▸ **Exercise directions**: In the records below, find the line containing "You are a GUI" and restate it and all lines after it exactly, through the last line.

━━━ Data for the task ━━━

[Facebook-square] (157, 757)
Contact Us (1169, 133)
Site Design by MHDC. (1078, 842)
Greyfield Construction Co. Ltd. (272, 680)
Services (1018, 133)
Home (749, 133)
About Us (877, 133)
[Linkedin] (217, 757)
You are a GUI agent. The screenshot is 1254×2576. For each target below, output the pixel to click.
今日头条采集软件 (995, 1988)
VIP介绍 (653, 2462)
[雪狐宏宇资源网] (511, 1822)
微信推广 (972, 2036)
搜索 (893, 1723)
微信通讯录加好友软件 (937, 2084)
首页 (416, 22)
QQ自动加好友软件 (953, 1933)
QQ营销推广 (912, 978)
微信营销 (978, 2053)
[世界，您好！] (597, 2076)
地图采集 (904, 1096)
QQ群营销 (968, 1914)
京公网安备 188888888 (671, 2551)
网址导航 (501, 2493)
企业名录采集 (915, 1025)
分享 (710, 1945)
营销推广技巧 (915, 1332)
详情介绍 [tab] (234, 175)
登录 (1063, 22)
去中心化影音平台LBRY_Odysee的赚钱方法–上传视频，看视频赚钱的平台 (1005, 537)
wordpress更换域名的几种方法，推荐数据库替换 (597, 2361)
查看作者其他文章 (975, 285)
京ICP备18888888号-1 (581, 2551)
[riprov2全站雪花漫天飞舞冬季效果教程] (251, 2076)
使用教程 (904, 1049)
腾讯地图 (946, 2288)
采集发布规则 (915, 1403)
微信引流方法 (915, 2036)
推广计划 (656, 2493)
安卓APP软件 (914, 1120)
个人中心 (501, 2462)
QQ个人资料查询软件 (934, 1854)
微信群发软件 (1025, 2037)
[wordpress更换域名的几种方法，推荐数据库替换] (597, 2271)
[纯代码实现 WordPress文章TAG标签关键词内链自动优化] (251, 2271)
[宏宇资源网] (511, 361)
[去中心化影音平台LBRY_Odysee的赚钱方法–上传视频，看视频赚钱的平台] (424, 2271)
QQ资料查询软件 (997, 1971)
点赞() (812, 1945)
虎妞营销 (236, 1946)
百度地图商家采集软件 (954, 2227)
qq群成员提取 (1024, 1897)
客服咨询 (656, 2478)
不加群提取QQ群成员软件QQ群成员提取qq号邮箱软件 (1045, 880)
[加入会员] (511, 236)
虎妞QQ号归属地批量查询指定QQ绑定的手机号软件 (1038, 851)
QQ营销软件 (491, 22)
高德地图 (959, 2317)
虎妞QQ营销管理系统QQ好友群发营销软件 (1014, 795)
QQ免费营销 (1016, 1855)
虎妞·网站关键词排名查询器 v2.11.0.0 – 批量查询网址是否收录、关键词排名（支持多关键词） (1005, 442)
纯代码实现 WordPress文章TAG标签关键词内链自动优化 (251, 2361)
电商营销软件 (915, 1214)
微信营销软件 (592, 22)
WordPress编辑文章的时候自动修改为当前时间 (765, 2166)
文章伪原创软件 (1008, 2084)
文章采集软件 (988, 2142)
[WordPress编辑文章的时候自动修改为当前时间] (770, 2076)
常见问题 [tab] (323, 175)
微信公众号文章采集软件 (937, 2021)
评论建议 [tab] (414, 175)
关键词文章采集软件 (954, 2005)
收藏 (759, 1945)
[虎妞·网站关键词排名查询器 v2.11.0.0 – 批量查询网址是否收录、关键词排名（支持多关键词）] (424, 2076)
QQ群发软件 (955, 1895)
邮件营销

━━━

▸ **Answer for this exercise**:
You are a GUI agent. The screenshot is 1254×2576. For each target below, output the pixel to click.
今日头条采集软件 (995, 1988)
VIP介绍 (653, 2462)
[雪狐宏宇资源网] (511, 1822)
微信推广 (972, 2036)
搜索 (893, 1723)
微信通讯录加好友软件 (937, 2084)
首页 (416, 22)
QQ自动加好友软件 (953, 1933)
QQ营销推广 (912, 978)
微信营销 (978, 2053)
[世界，您好！] (597, 2076)
地图采集 (904, 1096)
QQ群营销 (968, 1914)
京公网安备 188888888 (671, 2551)
网址导航 (501, 2493)
企业名录采集 (915, 1025)
分享 (710, 1945)
营销推广技巧 (915, 1332)
详情介绍 [tab] (234, 175)
登录 (1063, 22)
去中心化影音平台LBRY_Odysee的赚钱方法–上传视频，看视频赚钱的平台 (1005, 537)
wordpress更换域名的几种方法，推荐数据库替换 (597, 2361)
查看作者其他文章 (975, 285)
京ICP备18888888号-1 (581, 2551)
[riprov2全站雪花漫天飞舞冬季效果教程] (251, 2076)
使用教程 (904, 1049)
腾讯地图 (946, 2288)
采集发布规则 (915, 1403)
微信引流方法 (915, 2036)
推广计划 (656, 2493)
安卓APP软件 (914, 1120)
个人中心 (501, 2462)
QQ个人资料查询软件 (934, 1854)
微信群发软件 (1025, 2037)
[wordpress更换域名的几种方法，推荐数据库替换] (597, 2271)
[纯代码实现 WordPress文章TAG标签关键词内链自动优化] (251, 2271)
[宏宇资源网] (511, 361)
[去中心化影音平台LBRY_Odysee的赚钱方法–上传视频，看视频赚钱的平台] (424, 2271)
QQ资料查询软件 (997, 1971)
点赞() (812, 1945)
虎妞营销 (236, 1946)
百度地图商家采集软件 (954, 2227)
qq群成员提取 (1024, 1897)
客服咨询 (656, 2478)
不加群提取QQ群成员软件QQ群成员提取qq号邮箱软件 (1045, 880)
[加入会员] (511, 236)
虎妞QQ号归属地批量查询指定QQ绑定的手机号软件 (1038, 851)
QQ营销软件 (491, 22)
高德地图 (959, 2317)
虎妞QQ营销管理系统QQ好友群发营销软件 (1014, 795)
QQ免费营销 (1016, 1855)
虎妞·网站关键词排名查询器 v2.11.0.0 – 批量查询网址是否收录、关键词排名（支持多关键词） (1005, 442)
纯代码实现 WordPress文章TAG标签关键词内链自动优化 (251, 2361)
电商营销软件 (915, 1214)
微信营销软件 (592, 22)
WordPress编辑文章的时候自动修改为当前时间 (765, 2166)
文章伪原创软件 (1008, 2084)
文章采集软件 (988, 2142)
[WordPress编辑文章的时候自动修改为当前时间] (770, 2076)
常见问题 [tab] (323, 175)
微信公众号文章采集软件 (937, 2021)
评论建议 [tab] (414, 175)
关键词文章采集软件 (954, 2005)
收藏 (759, 1945)
[虎妞·网站关键词排名查询器 v2.11.0.0 – 批量查询网址是否收录、关键词排名（支持多关键词）] (424, 2076)
QQ群发软件 (955, 1895)
邮件营销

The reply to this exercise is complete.